[Start of Attachment]
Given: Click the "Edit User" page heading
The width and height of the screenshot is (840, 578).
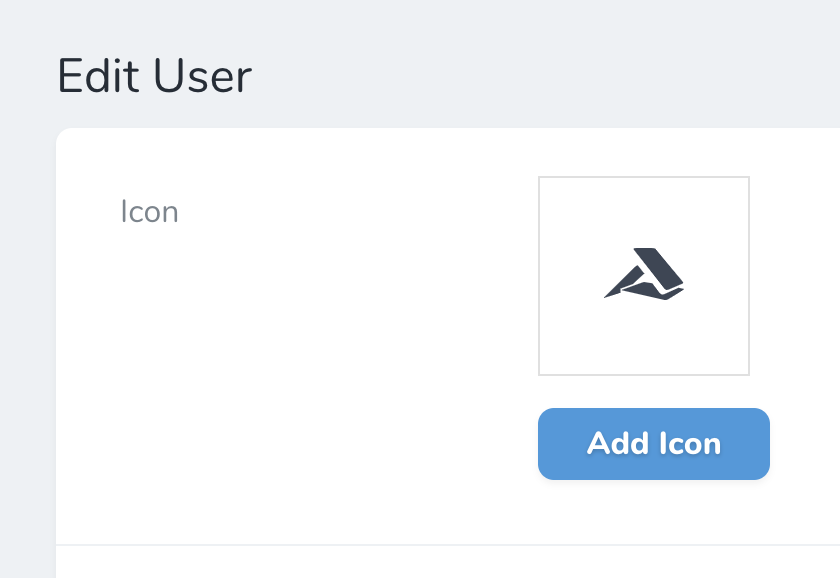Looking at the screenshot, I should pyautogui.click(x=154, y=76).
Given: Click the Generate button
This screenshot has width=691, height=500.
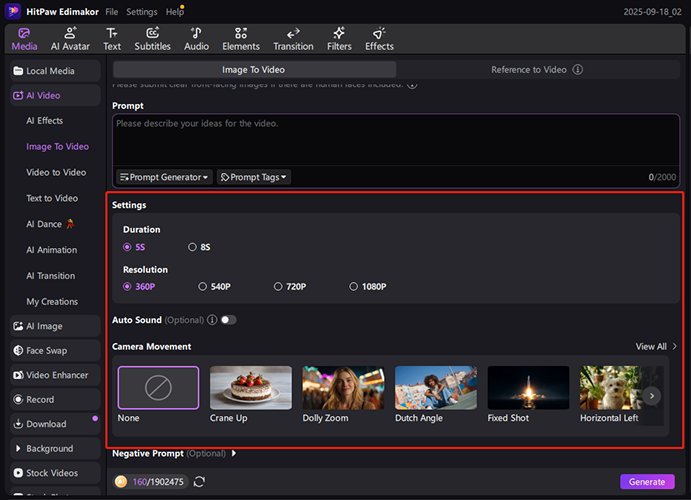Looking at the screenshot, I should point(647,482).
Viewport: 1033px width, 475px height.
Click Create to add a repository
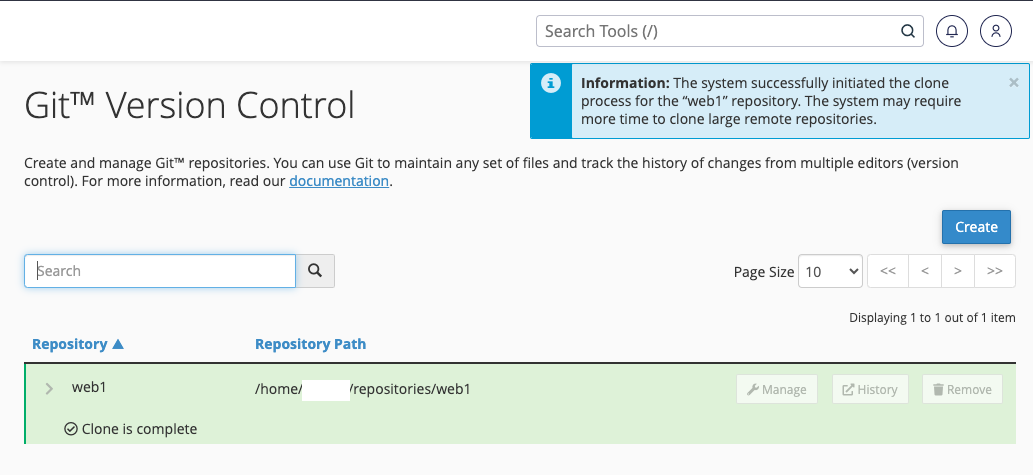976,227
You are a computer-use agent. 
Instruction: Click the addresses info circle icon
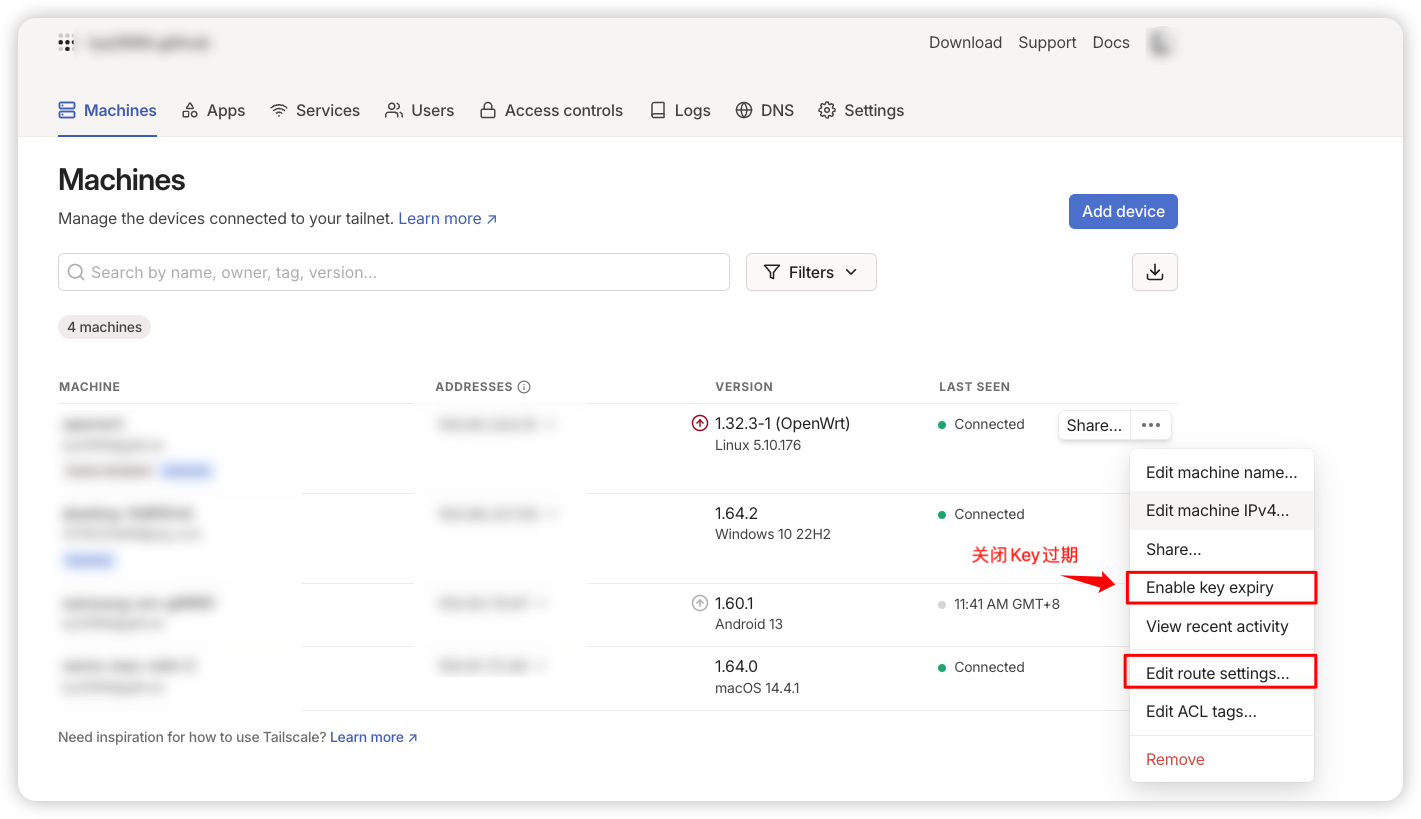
[End of Attachment]
[Start of Attachment]
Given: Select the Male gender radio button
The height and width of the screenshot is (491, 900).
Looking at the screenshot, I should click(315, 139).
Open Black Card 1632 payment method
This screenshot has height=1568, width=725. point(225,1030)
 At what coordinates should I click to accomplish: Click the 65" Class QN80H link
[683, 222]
[End of Attachment]
[Start of Attachment]
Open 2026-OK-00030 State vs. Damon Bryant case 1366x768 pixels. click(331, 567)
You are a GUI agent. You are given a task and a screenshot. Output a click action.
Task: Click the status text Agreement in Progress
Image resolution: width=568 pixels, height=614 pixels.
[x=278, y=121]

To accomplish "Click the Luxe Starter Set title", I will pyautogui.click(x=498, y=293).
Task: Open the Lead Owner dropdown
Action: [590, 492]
[End of Attachment]
:: How to complete this task ::
Using the entries above, repeat exactly the lines from the one with "Viewport: 1033px width, 475px height." to the one with "Instruction: Click the", both included, and leave the pictures behind.

:: Exercise output ::
Viewport: 1033px width, 475px height.
Click Create to add a repository
976,227
You are a computer-use agent. 
Instruction: Click the addresses info circle icon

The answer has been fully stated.